An electronic game is a game that uses electronics to create an interactive system with which a player can play. Video games are the most common form today, and for this reason the two terms are often used interchangeably. There are other common forms of electronic games, including handheld electronic games, standalone arcade game systems (e.g. pinball, slot machines), and exclusively non-visual products (e.g. audio games).

==Arcade games==

===Arcade video games===

Electronic video arcade games make extensive use of solid state electronics and integrated circuits. In the past coin-operated arcade video games generally used custom per-game hardware often with multiple CPUs, highly specialized sound and graphics chips and/or boards, and the latest in computer graphics display technology. Recent arcade game hardware is often based on modified video game console hardware or high end pc components. Arcade games may feature specialized ambiance or control accessories, including fully enclosed dynamic cabinets with force feedback controls, dedicated lightguns, rear-projection displays, reproductions of car or plane cockpits and even motorcycle or horse-shaped controllers, or even highly dedicated controllers such as dancing mats and fishing rods. These accessories are usually what set modern arcade games apart from PC or console games, and they provide an experience that some gamers consider more immersive and realistic.

Examples of arcade video games include:
- Galaxy Game (1971)
- Pong (1972)
- Space Invaders (1978)
- Galaxian (1979)
- Pac-Man (1980)
- Battlezone (1980)
- Donkey Kong (1981)
- Street Fighter II (1991)
- Mortal Kombat (1992)
- Fatal Fury (1992)
- Killer Instinct (1994)
- King of Fighters (1994–2005)
- Time Crisis (1995)
- Dance Dance Revolution (1998)
- DrumMania (1999)
- House of the Dead (1998)

▶ **EXCERPTED RECORDS**
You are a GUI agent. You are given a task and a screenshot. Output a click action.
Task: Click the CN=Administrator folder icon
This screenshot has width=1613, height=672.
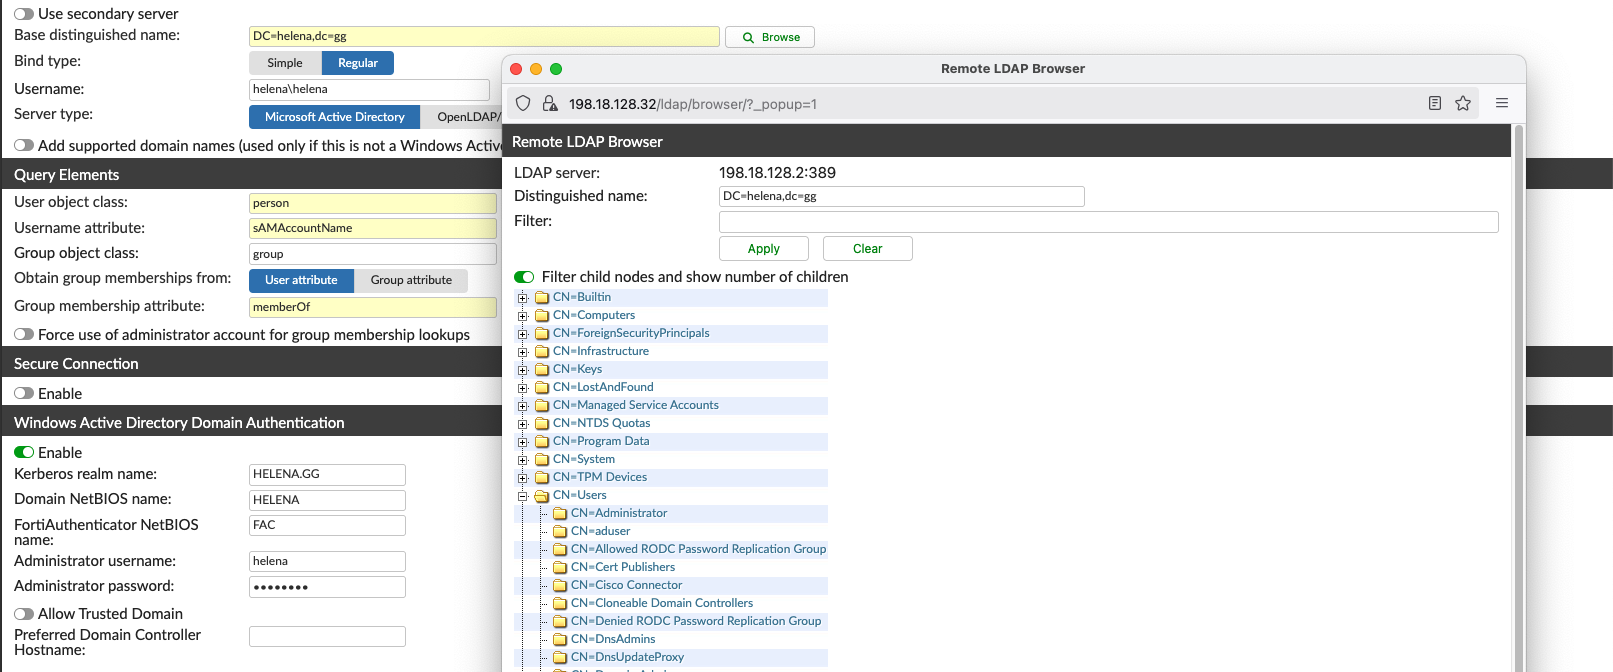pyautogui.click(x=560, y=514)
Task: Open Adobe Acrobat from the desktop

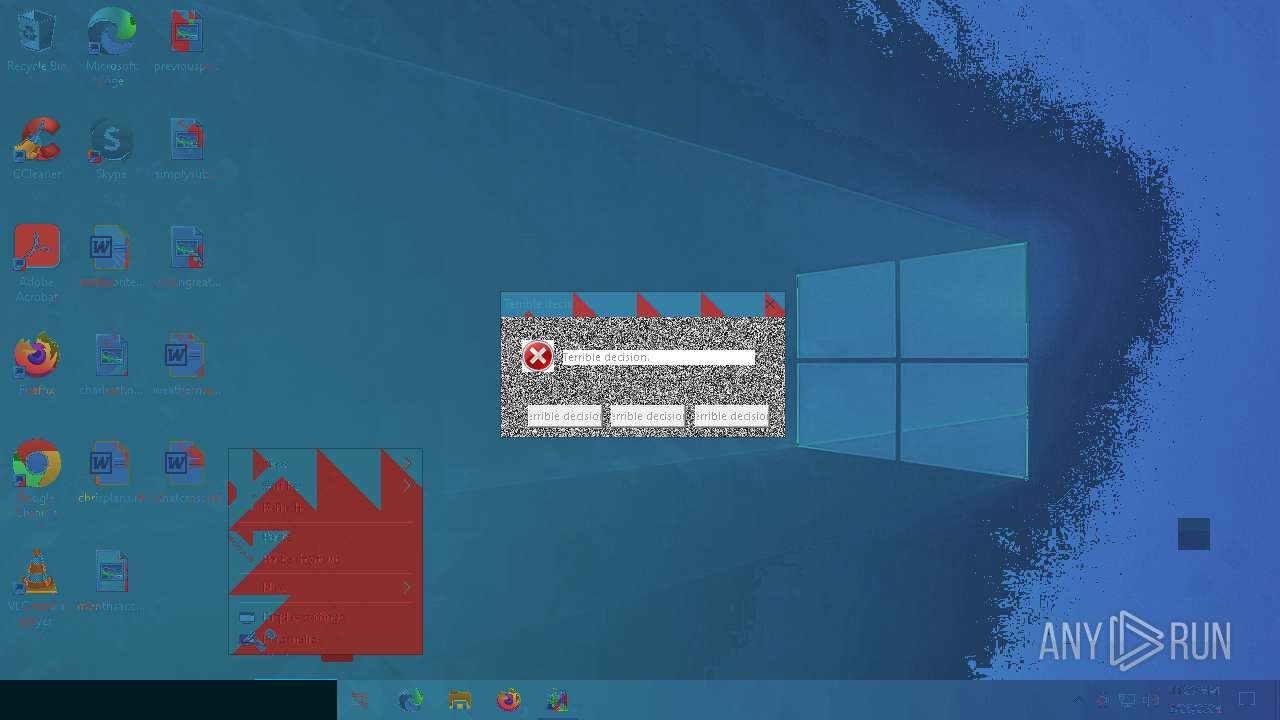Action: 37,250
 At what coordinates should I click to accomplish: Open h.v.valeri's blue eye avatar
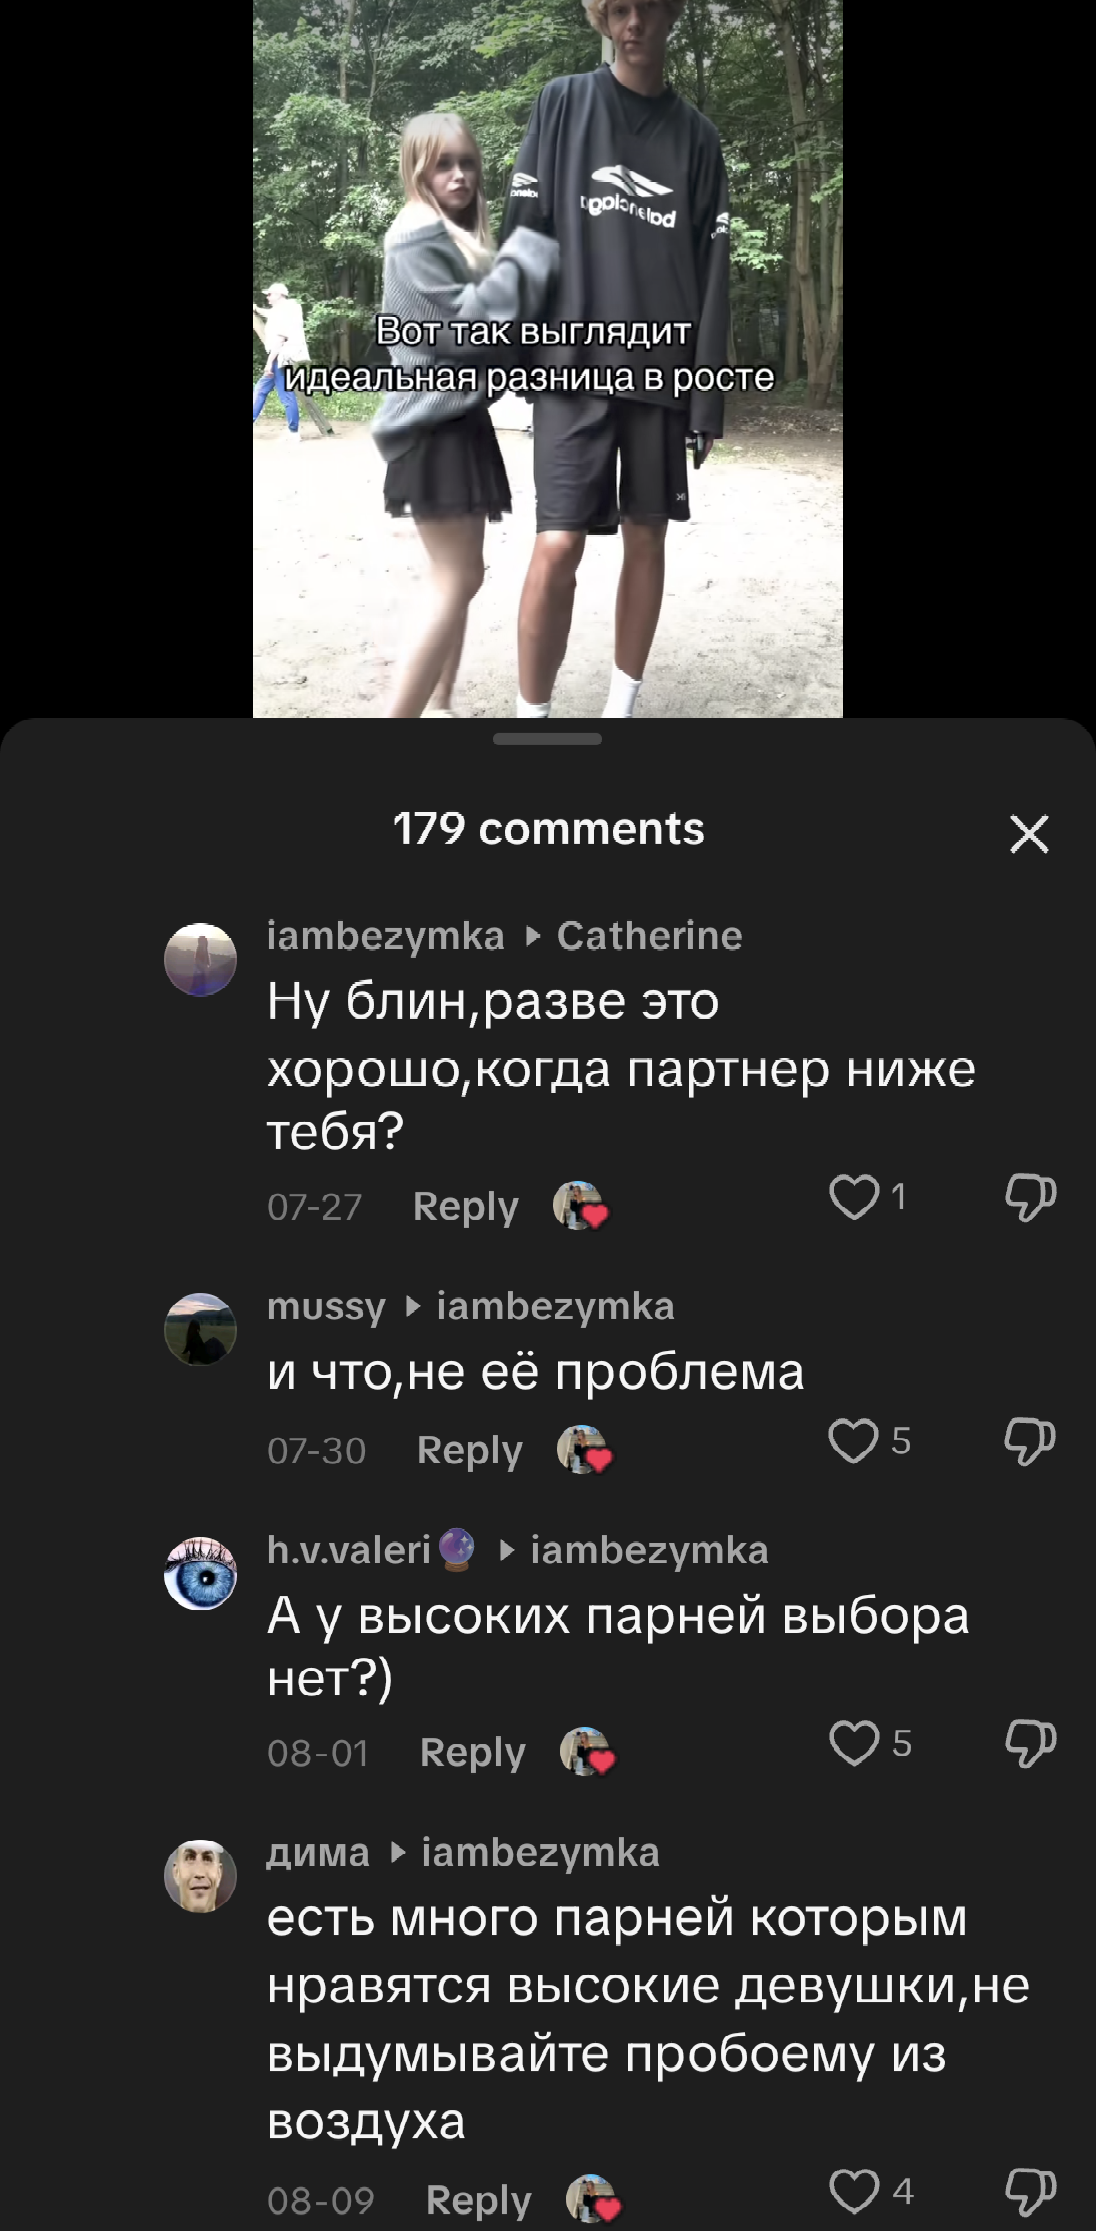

▶ **PROBLEMS TO WORK ON**
[1] According to the text on electronic games, what is recent arcade game hardware often based on?
[2] Write the next part of the text on electronic games, picking up after its last line.
The material isn't needed for this work.

▶ **ANSWERS FOR THE EXERCISE**
[1] Modified video game console hardware or high-end PC components.

[2]
===Pinball and pachinko machines===

Since the introduction of electromechanics to the pinball machine in 1933's Contact, pinball has become increasingly dependent on electronics as a means to keep score on the backglass and to provide quick impulses on the playfield (as with bumpers and flippers) for exciting gameplay. Unlike games with electronic visual displays, pinball has retained a physical display that is viewed on a table through glass. Similar games such as pachinko have also become increasingly dependent on electronics in modern times.

Examples of pinball games include:

- The Addams Family (1991)
- Indiana Jones: The Pinball Adventure (1993)
- Star Trek: The Next Generation (1993)
- List of pinball machines

===Redemption games and merchandisers===

Redemption games such as Skee-Ball have been around since the days of the carnival game - well earlier than the development of the electronic game, however with modern advances many of these games have been re-worked to employ electronic scoring and other game mechanics. The use of electronic scoring mechanisms has allowed carnival or arcade attendants to take a more passive role, simply exchanging prizes for electronically dispensed coupons and occasionally emptying out the coin boxes or banknote acceptors of the more popular games.

Merchandisers such as the Claw Crane are more recent electronic games in which the player must accomplish a seemingly simple task (e.g. remotely controlling a mechanical arm) with sufficient ability to earn a reward.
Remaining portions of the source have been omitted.